Visto isso, acreditamos que um conceito de martírio no mundo atual em que as perseguições apresentam novas facetas (muitas vezes propugnadas por cristãos, marcada também pela ridicularização, banalização, indiferença, calúnia e, por fim, a morte), precisamos ter consciência de que o ódio à fé tem se manifestado como ódio ao amor pelo qual opera a fé e que se manifesta na configuração da própria vida à de Jesus que doa livremente sua vida para ser fiel a Deus até o fim. Por isso, o martírio é provocado pela configuração a Cristo, continuando sua missão de anúncio da Boa Notícia aos pobres, de libertação aos presos e recuperação da vista aos cegos, liberdade aos oprimidos e ano da graça do Senhor (cf. Lc 4,18-19). O mártir, portanto, se põe no seguimento de Jesus, realizando, na sua vida, o mesmo amor manifestado na vida, na missão e na cruz de Jesus. O mártir é testemunha da entrega da vida por amor, provocando adesão a Jesus, à sua missão e ao amor com que Ele entregou a própria vida; o sangue do mártir se torna, assim, semente de novos cristãos, de novas adesões, de continuidade na missão de Jesus. Isso não nos deve fazer esquecer, porém, embora falemos aqui analogicamente, os inúmeros ‘mártires anônimos’, pessoas que deram a vida por amor, de maneira incondicional, mesmo sem uma profissão explícita da fé. Tampouco se pode esquecer os mártires que não foram canonizados : assim como conhecemos inúmeras pessoas que mesmo não canonizadas as consideramos santas pelo testemunho de vida que deram, assim também vale a pena trazer diante dos olhos e do coração tantos homens e mulheres que tombaram na luta pelo Reino anunciado por Jesus : Pe. Rutílio Grande, Margarida Maria, Pe. Ezequiel Ramin, Santos Dias, Pe. Josimo, Ir. Dorothy e a multidão de testemunhas que não se podia contar, que traziam palmas na mão e lavaram suas vestes no sangue do Cordeiro (cf. Ap 7,9-14).
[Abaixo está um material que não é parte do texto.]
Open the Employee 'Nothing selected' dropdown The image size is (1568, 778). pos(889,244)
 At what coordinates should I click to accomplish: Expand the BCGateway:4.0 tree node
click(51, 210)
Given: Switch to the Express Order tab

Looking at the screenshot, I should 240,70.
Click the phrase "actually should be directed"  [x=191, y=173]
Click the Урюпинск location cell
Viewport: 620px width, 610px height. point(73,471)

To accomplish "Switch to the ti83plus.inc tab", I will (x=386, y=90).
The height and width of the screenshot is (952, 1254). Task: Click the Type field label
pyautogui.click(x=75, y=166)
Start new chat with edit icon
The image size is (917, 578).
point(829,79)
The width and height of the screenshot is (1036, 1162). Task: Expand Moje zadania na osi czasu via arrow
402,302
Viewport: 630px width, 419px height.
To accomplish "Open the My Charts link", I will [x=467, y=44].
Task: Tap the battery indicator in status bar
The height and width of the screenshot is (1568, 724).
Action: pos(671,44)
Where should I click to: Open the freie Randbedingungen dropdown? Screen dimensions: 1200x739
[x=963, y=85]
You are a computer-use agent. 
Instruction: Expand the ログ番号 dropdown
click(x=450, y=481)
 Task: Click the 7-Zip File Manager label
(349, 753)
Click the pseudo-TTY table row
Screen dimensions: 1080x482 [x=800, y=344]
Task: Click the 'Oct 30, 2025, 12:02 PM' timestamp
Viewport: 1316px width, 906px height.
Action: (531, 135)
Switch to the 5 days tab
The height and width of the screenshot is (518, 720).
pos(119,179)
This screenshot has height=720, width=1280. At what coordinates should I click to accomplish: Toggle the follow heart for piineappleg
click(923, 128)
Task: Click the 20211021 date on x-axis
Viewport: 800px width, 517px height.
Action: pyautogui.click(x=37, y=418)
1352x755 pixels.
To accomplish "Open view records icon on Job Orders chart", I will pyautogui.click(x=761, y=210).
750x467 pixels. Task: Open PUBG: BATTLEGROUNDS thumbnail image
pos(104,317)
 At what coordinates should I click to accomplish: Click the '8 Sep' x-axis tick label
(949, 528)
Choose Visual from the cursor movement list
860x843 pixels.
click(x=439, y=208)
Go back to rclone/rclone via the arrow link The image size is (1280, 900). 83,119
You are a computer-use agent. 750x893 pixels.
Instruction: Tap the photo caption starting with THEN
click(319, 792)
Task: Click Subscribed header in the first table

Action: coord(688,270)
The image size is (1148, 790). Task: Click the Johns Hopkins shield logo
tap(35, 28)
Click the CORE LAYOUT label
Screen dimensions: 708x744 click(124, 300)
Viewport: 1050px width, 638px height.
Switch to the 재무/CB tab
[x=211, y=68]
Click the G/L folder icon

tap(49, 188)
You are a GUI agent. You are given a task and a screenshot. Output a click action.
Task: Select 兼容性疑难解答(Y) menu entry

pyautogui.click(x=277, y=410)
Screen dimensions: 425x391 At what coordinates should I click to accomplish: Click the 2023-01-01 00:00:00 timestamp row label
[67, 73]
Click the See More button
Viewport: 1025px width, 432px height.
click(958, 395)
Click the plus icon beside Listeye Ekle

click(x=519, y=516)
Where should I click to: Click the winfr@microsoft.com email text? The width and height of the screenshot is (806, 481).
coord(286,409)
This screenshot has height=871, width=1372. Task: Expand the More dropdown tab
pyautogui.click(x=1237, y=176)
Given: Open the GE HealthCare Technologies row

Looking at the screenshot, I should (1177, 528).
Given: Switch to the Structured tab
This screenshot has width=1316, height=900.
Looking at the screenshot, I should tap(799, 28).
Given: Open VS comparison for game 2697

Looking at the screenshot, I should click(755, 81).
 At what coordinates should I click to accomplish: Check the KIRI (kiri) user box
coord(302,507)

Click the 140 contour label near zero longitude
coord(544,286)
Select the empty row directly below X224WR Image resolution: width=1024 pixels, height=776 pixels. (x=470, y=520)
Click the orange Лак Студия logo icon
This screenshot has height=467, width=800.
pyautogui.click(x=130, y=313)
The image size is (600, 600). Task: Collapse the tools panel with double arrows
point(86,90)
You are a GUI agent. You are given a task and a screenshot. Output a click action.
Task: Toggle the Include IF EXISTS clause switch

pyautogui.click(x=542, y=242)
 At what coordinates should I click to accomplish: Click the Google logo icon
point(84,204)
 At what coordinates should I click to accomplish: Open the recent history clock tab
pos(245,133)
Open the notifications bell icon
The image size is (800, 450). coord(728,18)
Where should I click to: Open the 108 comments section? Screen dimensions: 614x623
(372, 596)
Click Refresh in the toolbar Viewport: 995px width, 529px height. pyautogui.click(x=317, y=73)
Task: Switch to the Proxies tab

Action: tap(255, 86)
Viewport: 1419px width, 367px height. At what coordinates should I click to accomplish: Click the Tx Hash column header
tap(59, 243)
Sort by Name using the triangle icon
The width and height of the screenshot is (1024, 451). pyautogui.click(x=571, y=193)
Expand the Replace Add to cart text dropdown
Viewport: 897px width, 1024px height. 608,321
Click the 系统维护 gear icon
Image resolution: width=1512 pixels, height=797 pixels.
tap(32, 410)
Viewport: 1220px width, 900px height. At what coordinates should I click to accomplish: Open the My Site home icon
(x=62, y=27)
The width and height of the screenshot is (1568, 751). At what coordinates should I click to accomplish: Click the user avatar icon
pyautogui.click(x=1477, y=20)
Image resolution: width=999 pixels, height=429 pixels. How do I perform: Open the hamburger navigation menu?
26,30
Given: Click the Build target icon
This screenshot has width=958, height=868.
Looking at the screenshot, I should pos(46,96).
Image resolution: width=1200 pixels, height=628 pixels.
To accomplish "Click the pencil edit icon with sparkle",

A vida doada livremente por amor, por si só, é também denúncia profética contra todos aqueles que negam o amor pela prática da injustiça, violência e opressão e também por aqueles que continuam a lapidar a vida do mártir com a pedra da língua, como bem nos recorda o Papa Franscisco. A mesma configuração a Jesus Cristo leva o mártir a não provocar violência contra seus inimigos, mas a vencer o mal com a força do bem e do amor. Por fim, o mártir provoca esperança : ‘Em verdade, em verdade eu vos digo : se o grão de trigo, ao cair na terra, não morrer, ficará sozinho. Mas se morrer, produzirá muito fruto’ disse Jesus (Jo 12,24); ‘se me matarem, ressuscitarei na vida do meu povo’ disse Dom Romero.’